In order to return the index, you may need to introduce a `counter` variable.

### Unit Tests

Run the following cell to check your answer against some unit tests.

In [None]:
lle1 = LinkedListElement(1)
lle1.next = LinkedListElement(2)

lle2 = LinkedListElement(3)
lle2.next = LinkedListElement(5)
lle2.next.next = LinkedListElement(6)
lle2.next.next.next = LinkedListElement(8)
lle2.next.next.next.next = LinkedListElement(9)

lle1.next.next = lle2

ll = LinkedList()
ll.first = lle1
print(ll.search(2))
# Should print: 1

lle1.next = lle2
print(ll.search(7))
# Should print: -1

### Solution

In [None]:
class LinkedList:

  def __init__(self):
    self.first = None

  def search(self, v):
    elem = self.first
    counter = 0
    while elem is not None:
      if elem.value == v:
        return counter
      counter += 1
      elem = elem.next
    return -1

## Question 7

Linear search can also be implemented using recursion. Below is an implementation of a recursive linear search. However, it is producing some weird results. What is the bug in this code? Can you fix it?

In [None]:
def linear_search_recursive(arr, v, index = 0):
  """Searches a list of integers arr for a value v using recursion."""
  if len(arr) == 0:
    return -1

  if arr[0] == v:
    return index

  return linear_search_recursive(arr[1:], v, index)

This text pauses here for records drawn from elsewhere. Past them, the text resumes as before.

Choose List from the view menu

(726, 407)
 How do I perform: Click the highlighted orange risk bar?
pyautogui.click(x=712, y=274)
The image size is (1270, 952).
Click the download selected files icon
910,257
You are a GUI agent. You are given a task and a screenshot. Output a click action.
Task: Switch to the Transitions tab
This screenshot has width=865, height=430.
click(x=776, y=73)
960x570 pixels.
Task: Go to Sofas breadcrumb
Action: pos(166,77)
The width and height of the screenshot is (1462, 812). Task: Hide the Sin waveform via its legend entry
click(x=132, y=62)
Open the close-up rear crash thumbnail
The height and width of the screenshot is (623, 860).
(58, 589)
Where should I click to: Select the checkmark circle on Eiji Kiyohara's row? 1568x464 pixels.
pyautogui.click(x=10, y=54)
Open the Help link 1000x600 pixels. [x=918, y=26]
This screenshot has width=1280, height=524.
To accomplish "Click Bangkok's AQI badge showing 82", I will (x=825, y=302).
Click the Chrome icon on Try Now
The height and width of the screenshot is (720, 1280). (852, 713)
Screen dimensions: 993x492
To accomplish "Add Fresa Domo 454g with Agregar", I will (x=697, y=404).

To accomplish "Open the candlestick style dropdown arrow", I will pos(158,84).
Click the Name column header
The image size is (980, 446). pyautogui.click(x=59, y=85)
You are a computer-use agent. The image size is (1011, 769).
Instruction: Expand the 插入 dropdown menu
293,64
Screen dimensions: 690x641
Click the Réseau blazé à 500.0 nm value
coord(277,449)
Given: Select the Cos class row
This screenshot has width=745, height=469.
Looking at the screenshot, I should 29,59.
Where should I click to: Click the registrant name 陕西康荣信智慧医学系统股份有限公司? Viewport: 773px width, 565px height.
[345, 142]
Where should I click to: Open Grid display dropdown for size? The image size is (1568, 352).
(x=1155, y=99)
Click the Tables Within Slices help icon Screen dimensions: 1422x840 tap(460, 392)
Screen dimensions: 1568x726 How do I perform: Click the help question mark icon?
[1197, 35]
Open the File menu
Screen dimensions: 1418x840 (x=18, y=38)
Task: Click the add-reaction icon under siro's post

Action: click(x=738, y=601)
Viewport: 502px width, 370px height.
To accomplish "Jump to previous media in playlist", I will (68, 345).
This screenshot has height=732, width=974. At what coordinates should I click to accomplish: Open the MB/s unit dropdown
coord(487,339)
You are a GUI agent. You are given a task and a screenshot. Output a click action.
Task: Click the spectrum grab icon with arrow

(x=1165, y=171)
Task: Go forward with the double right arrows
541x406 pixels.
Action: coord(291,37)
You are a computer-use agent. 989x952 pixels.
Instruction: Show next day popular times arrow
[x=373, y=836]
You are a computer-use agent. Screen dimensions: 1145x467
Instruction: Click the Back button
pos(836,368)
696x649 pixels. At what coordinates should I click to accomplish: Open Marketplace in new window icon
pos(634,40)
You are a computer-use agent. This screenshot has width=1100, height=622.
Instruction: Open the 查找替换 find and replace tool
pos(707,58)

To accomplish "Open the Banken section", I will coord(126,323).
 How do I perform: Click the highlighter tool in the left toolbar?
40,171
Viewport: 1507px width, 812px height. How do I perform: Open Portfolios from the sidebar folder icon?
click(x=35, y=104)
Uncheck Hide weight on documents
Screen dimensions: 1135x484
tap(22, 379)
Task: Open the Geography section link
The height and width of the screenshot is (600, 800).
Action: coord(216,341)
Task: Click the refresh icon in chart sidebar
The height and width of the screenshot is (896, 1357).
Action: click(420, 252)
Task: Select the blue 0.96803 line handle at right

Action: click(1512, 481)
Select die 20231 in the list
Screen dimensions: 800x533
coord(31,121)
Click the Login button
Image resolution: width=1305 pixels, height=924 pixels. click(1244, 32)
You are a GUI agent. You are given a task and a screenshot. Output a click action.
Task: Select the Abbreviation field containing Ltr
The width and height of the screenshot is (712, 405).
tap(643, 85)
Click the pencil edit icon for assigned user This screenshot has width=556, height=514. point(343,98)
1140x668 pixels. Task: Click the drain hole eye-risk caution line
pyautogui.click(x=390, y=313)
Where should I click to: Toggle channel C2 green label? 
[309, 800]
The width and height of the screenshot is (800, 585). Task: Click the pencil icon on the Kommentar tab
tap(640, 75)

print(linear_search_recursive(
    [1, 2, 3, 5, 6, 8, 9], 2)) # returns 0, should return 1
print(linear_search_recursive(
    [1, 2, 3, 5, 6, 8, 9], 5)) # returns 0, should return 4

### Hint

What is the purpose of the `index` parameter? Why is it necessary? What is the value of `index` at each recursion?

### Unit Tests

Run the following cell to check your answer against some unit tests.

In [None]:
print(linear_search_recursive([1, 2, 3, 5, 6, 8, 9], 2))
# Should print: 1

print(linear_search_recursive([1, 2, 3, 5, 6, 8, 9], 5))
# Should print: 3

print(linear_search_recursive([1, 3, 5, 6, 8, 9], 7))
# Should print: -1

### Solution

This is a very subtle bug. Identifying and fixing it relies on understanding the utility of the `index` parameter. Recursive functions often rely on an index or counter parameter that is altered at each recursive step. 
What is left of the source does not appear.